Not an angel, not some divine intervention—just a friend. Just someone who refused to let the darkness win without a fight. And so, instead of fading, he found himself here, in this bed, alive but not whole. Breathing, but not sure if he wanted to.
He thinks of love. Not the kind written in fairytales, but the kind that wraps around your bones and makes you believe you are more than the sum of your scars. He has chased it, held it, lost it, broken it. And now, in the absence of it, he feels hollow.
He had loved her. Maybe he still did. Maybe he always would. But love was never enough, was it? Not when the weight of his own mind pressed harder than any arms could hold.
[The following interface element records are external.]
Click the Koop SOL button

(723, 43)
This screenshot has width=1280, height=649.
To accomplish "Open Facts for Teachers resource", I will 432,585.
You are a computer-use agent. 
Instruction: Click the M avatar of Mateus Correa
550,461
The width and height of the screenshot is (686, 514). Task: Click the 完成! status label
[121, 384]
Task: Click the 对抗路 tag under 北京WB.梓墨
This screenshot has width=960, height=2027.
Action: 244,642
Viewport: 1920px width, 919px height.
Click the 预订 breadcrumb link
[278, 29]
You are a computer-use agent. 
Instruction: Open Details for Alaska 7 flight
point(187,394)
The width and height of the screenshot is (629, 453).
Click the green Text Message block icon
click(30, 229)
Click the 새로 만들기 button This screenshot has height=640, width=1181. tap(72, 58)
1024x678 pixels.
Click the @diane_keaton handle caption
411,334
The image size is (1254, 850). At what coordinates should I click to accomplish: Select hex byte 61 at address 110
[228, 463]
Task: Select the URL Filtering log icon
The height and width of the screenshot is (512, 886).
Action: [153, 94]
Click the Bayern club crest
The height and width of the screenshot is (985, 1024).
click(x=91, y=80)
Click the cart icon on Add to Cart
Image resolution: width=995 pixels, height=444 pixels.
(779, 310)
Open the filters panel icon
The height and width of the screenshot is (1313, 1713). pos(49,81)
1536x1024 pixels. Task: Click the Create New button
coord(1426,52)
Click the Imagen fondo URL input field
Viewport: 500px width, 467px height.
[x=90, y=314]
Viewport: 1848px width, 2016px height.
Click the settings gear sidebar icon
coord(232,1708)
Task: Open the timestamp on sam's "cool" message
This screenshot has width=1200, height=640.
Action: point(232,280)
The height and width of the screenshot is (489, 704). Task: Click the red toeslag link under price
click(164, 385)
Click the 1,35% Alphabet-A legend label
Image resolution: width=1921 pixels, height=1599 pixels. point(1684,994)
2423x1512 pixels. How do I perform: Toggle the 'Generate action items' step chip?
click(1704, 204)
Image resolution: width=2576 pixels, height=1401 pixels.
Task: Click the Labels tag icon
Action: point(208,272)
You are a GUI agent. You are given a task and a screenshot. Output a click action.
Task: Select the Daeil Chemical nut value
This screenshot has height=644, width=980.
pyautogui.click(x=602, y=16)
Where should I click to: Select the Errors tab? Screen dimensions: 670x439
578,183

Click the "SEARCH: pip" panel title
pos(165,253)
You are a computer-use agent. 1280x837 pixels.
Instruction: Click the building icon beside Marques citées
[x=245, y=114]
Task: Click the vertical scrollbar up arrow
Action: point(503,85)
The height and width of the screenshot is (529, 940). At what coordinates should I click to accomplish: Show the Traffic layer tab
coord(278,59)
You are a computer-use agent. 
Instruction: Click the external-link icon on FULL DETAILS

Not when every goodbye felt like confirmation of what he had feared all along—that he was too much, or maybe not enough.
His fingers graze the thin sheet beneath him. He is still here. Despite everything, despite the choices made in the silence of an empty room, he is still here.
And that means something.
Maybe not everything, not yet. But something.
Because the fire that nearly consumed him did not finish its work. Because somewhere, buried beneath the ashes of who he was, an ember still glows. Weak, fragile, but there.
And for now, that is enough.
We are all embers, flickering in the dark, tested by the fire, and reshaped by the storms. Some burn out. Some are consumed. But those who endure—those who refuse to let the flames define them—become something greater.
You are not just the ashes of your pain. You are the fire that rises from them. And though the scars remain, they are not marks of failure—they are proof that you have survived. That you are still here. That you are still burning.